If the dry specimens or total samples were not previously
washed, soak the material thoroughly so that mucous, dirt
and salt crystals dissolve. Specimens can then be air dried on
absorbent paper.
Insufficient drying will negatively affect long-term
storage of the specimens. Specimens washed with 100%
ethanol dry fastest and with the least possibility of retaining
any liquid. In diluted ethanol, the ethanol will evaporate
faster and may leave water behind. This water may soften
gelatine capsules, may smudge labels and may contribute to
mould growth. In dry climates, air drying is adequate but in
more humid environments, a drying chamber set to 40–50°C
may be advantageous. Simple drying chambers can be
constructed using incandescent light bulbs in a simple box
with some openings to allow for air circulation. Blow-dry
systems are unsuitable because the specimens are too easily
blown away once dry.
Handling
Dry specimens may be kept in glass vials, gelatine
capsules, or cardboard slides, with or without cushioning
cotton. Specimens prepared for scanning electron
microscopy (SEM) may either be stored mounted on the
SEM stub (see below for storage conditions), or may be
dismounted (see below) and placed in a standard container.
To properly view specimens, they usually need to be
removed from their glass vial or gelatine capsule, whereas
the glass window of a cardboard slide usually allows
adequate viewing. Specimens are best placed onto a metal,
glass, or paper surface of contrasting colour. Avoid plastic as
the static charge can make it difficult to move dry specimens.
To move individual specimens into separate containers,
a moist (but not wet) artist’s brush is safest, but forceps can
also be used with care (see Tools section above). Dip the
brush into clean or, preferably, distilled water or ethanol and
squeeze the bristles between two fingers or touch a piece of
paper. Some people use saliva but, apart from hygiene issues,
it can leave residues on the shell that are obvious under the
SEM. The specimens will adhere to the tip of the moist
brush. Deposit the specimen in the new container on the
inner lip or wall of the container; rotating the axis of the
brush while keeping the specimen touching the container
helps to transfer the specimen from the brush to the
container. When transferring specimens into gelatine
capsules, make sure that the brush contains as little moisture
as possible (gelatine is soluble in water) as specimens may
GEIGER ET AL. (2007) MOLLUSCAN RESEARCH, VOL. 27
become glued to the wall of the capsule.
A dry, soft artist’s brush may also be used for the most
fragile specimens, particularly if the brush is somewhat
frayed. Specimens can be gently ‘speared’ so that they are
held between the bristles of the brush.
Multiple specimens can be poured into the storage
container from the sorting tray. If a square dish is used, the
corner may be suitable to concentrate and spout the
specimens into a container. Alternatively, pour or brush the
specimens onto a tightly folded piece of paper, then pour
them into the container using the angulation as a guide.

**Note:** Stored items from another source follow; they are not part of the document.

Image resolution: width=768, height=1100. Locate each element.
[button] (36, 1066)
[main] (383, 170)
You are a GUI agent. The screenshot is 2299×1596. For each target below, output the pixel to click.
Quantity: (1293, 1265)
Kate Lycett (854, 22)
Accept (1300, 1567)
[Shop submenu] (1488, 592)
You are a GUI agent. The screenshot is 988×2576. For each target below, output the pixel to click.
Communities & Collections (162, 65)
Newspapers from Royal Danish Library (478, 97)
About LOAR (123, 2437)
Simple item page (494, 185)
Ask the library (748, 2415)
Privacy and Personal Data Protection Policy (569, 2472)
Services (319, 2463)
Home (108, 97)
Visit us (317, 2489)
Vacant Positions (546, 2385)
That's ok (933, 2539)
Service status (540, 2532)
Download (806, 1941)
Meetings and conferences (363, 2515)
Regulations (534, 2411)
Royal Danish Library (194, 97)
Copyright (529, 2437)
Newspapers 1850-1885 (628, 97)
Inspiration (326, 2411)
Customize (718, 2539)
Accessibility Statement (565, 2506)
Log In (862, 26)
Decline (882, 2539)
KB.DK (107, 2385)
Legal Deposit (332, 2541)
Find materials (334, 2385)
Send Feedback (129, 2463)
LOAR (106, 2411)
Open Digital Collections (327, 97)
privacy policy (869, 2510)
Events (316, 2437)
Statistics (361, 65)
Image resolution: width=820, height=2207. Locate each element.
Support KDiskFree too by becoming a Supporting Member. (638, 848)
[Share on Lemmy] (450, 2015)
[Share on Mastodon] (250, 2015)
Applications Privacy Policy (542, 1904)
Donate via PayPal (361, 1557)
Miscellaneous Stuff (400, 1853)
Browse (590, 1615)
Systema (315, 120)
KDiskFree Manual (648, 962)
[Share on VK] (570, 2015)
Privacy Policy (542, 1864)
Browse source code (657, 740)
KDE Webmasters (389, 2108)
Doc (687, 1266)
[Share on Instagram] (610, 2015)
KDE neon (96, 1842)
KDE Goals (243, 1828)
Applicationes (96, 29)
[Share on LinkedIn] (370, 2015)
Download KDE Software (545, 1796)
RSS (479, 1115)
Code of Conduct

Gently tapping the paper may help move stubborn
specimens. Other techniques include making a funnel out of
paper or using a small glass or metal funnel (avoid plastic).
Storage
Specimen containers
First, the specimens, even those collected as empty
shells, must be properly cleaned and free of salt (see above).
This can be done by soaking them in clean (preferably
distilled) water for a few hours and then drying thoroughly.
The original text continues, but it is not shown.